Many communities are aware — and proud — of the richness of their local traditions. GSTA helps these communities showcase their natural and cultural resources so that tourists can receive a unique, authentic experience.
In the Dominican Republic, GSTA worked to build the capacity of community enterprises to attract, entertain, educate and impress visitors. GSTA designed striking promotional materials; trained staff in food preparation, tour guiding and customer service; offered unique local handicrafts; and helped local partners create positive, culturally representative experiences that exceeded visitor expectations.
“International tourism is projected to grow six percent by 2015, and people, more and more, are looking for something different when they travel. Through GSTA, FHI 360 works with local communities to leverage their natural and cultural resources to deliver memorable, sustainable experiences,” explains Roberto Martin, an FHI 360 project manager who has overseen GSTA projects in the Dominican Republic, Ethiopia and Uganda.

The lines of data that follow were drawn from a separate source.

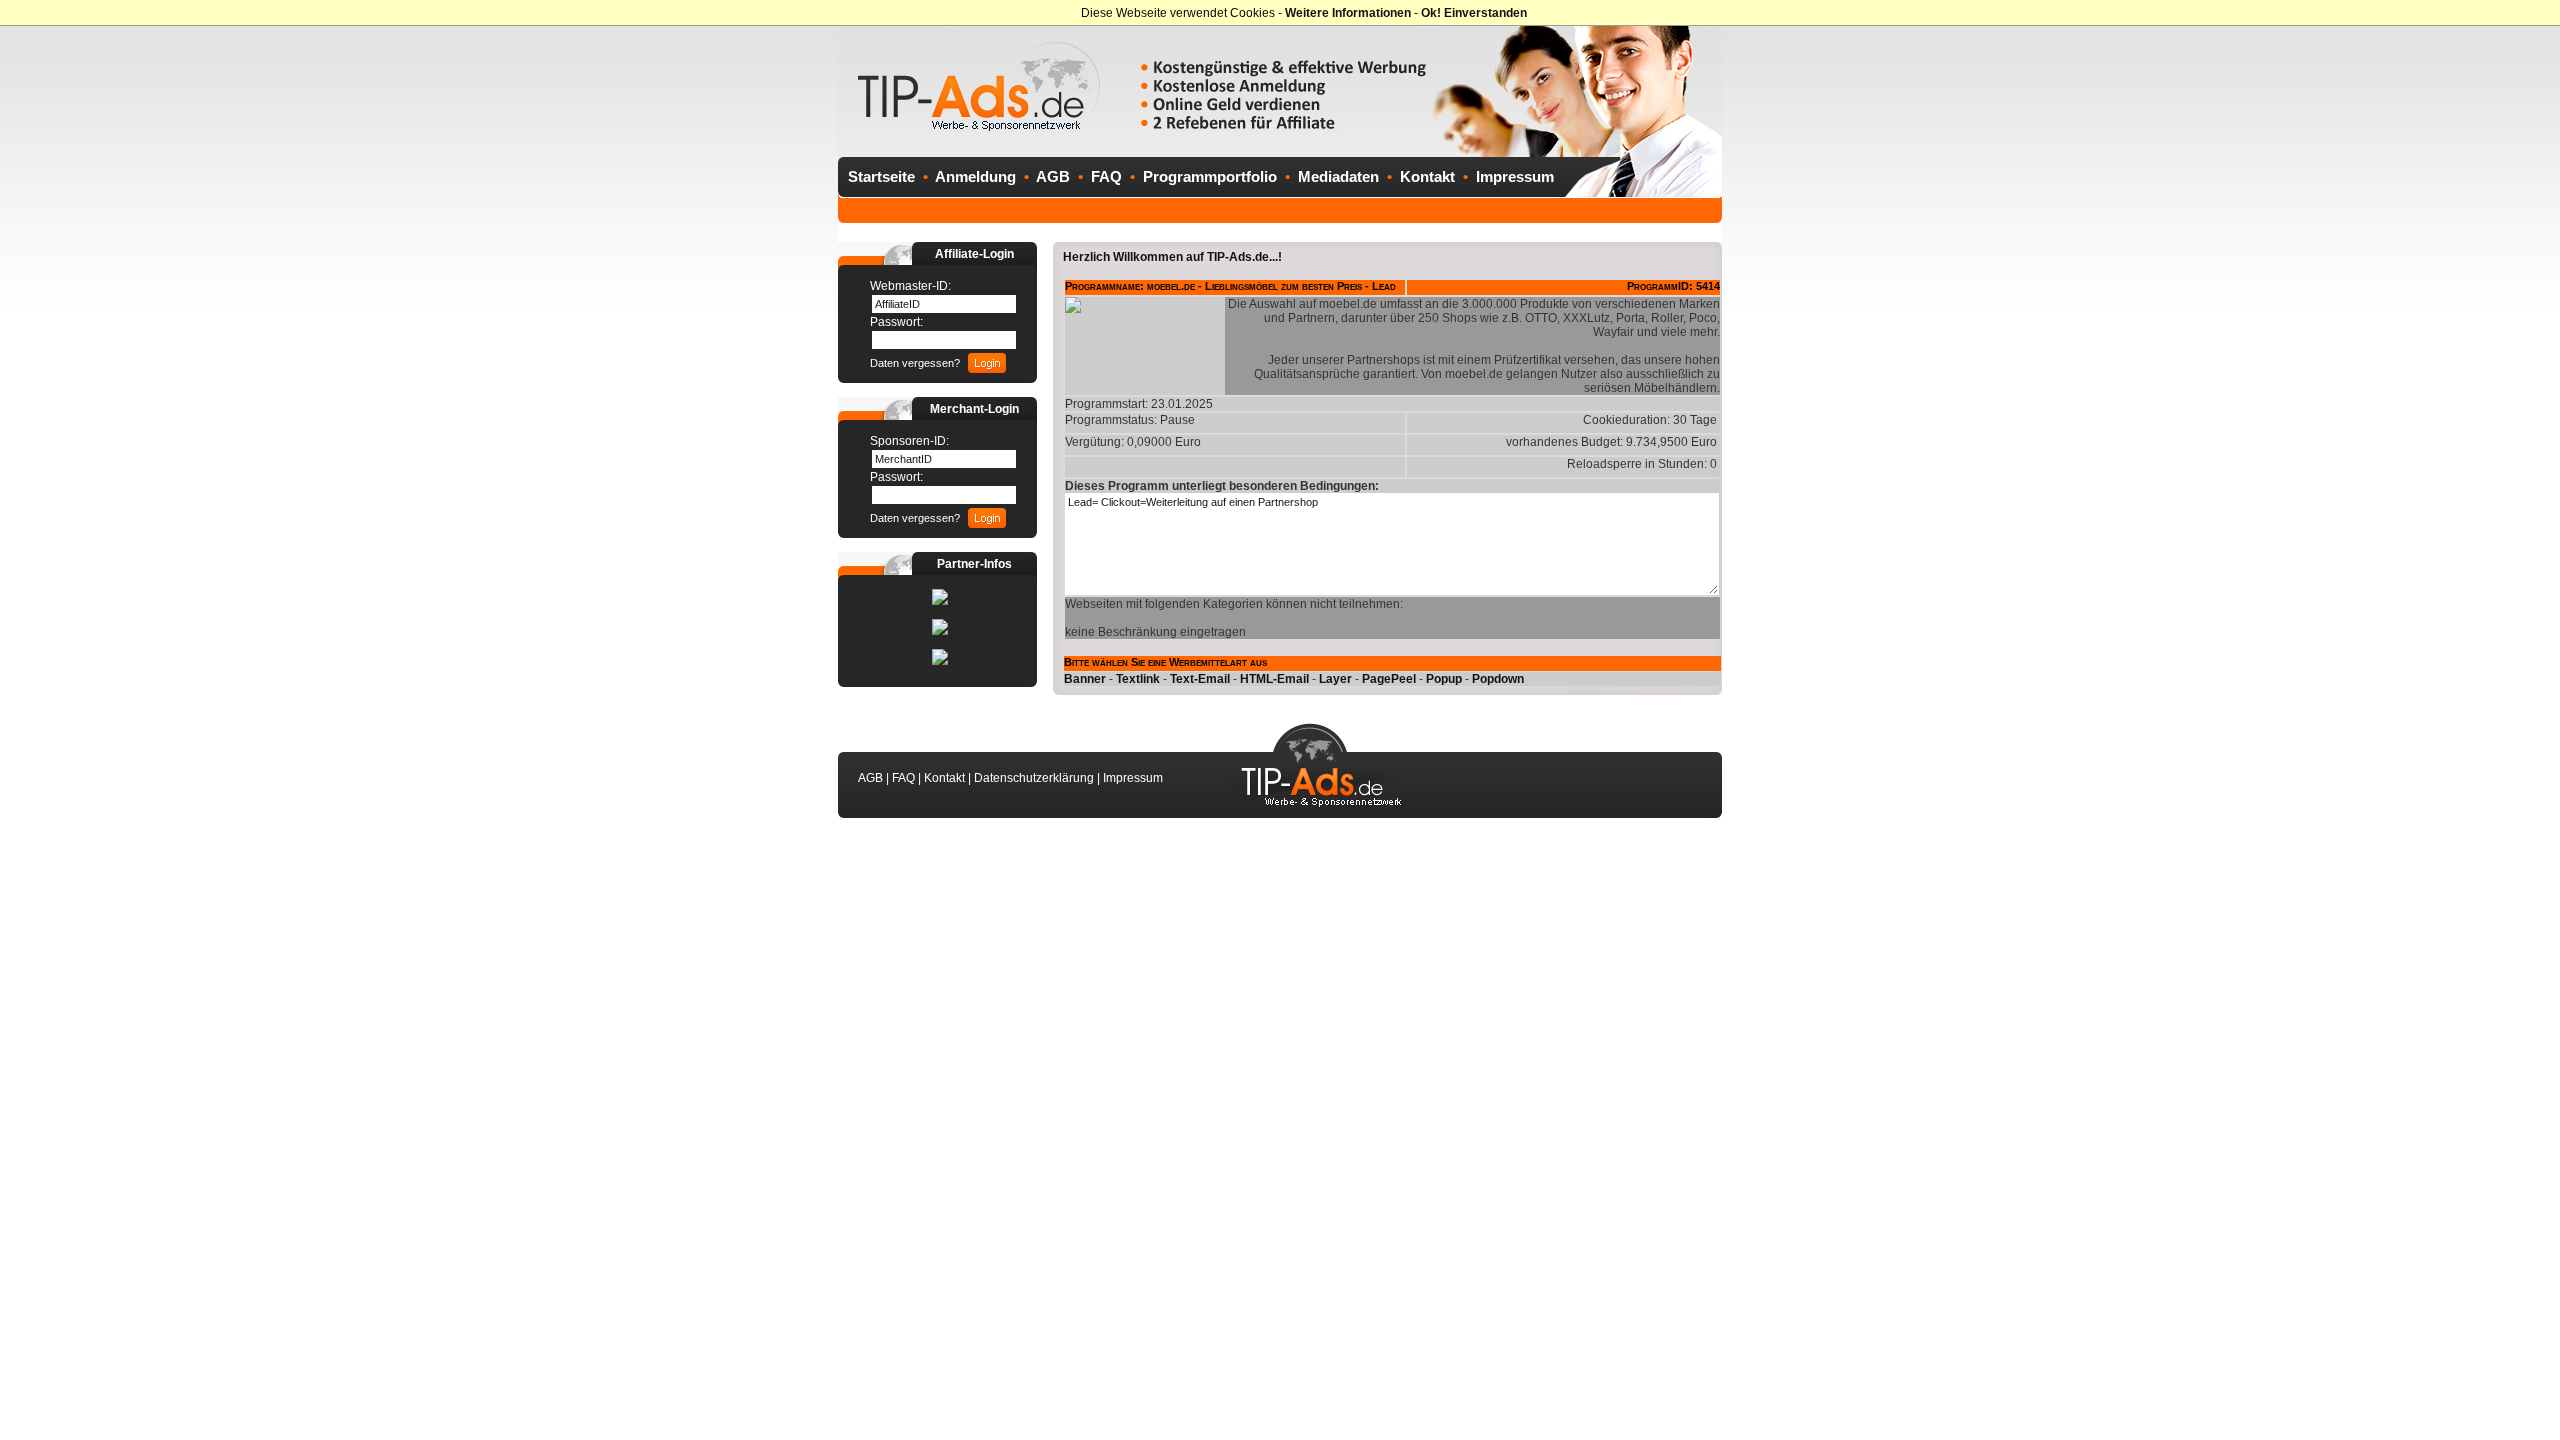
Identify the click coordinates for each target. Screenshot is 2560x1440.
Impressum (1515, 177)
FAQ (1106, 177)
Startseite (881, 177)
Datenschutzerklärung (1034, 778)
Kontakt (1427, 177)
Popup (1444, 679)
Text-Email (1200, 679)
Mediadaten (1338, 177)
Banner (1085, 679)
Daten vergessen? (915, 363)
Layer (1335, 679)
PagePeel (1389, 679)
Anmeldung (975, 177)
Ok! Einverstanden (1474, 13)
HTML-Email (1274, 679)
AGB (1053, 177)
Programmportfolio (1210, 177)
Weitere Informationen (1348, 13)
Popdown (1498, 679)
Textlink (1138, 679)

Engaging Local Enterprises and National Governments
FHI 360’s trademarked System-wide Collaborative Action for Livelihoods and the Environment (SCALE) approach brings all relevant partners together and helps them to identify mutually beneficial collaboration opportunities. In the Dominican Republic, GSTA connected cocoa and coffee producers with local tourism companies, who then incorporated factory and plantation tours into their trip packages. This partnership helped improve the economic health of the businesses involved, and enabled local tourism companies to deliver unique travel opportunities that feature local culture.
By engaging all actors, the SCALE approach works in harmony with existing tourism infrastructure. In Ethiopia, for example, GSTA helped develop and market short-duration side trips near Addis Ababa for tourists who passed through the capital on their way to popular religious destinations in the north. These side trips helped inject money — and visibility and government attention — into areas that did not previously benefit from the nation’s tourism industry.
Putting tourism on the national agenda requires increasing awareness and buy-in from local and national stakeholders at all levels. In Uganda, FHI 360 experts helped elevate the Ministry of Tourism, Wildlife and Antiquities; previously, tourism had been only a sub-ministry. This increased visibility ensures that tourism officials have a seat at the table when important governmental decisions are considered and implemented.
Tourism has the potential to promote economic growth in countries that preserve and market the resources that make them unique, while empowering local communities to deliver and benefit from the kinds of memorable experiences that tourists are seeking.
“Sustainable tourism is one of the more interesting and impactful approaches to protecting the environment.” said Nicholas Wedeman, FHI 360 senior technical manager. “The FHI 360 approach really highlights the linkages between environmental sustainability and economic growth.”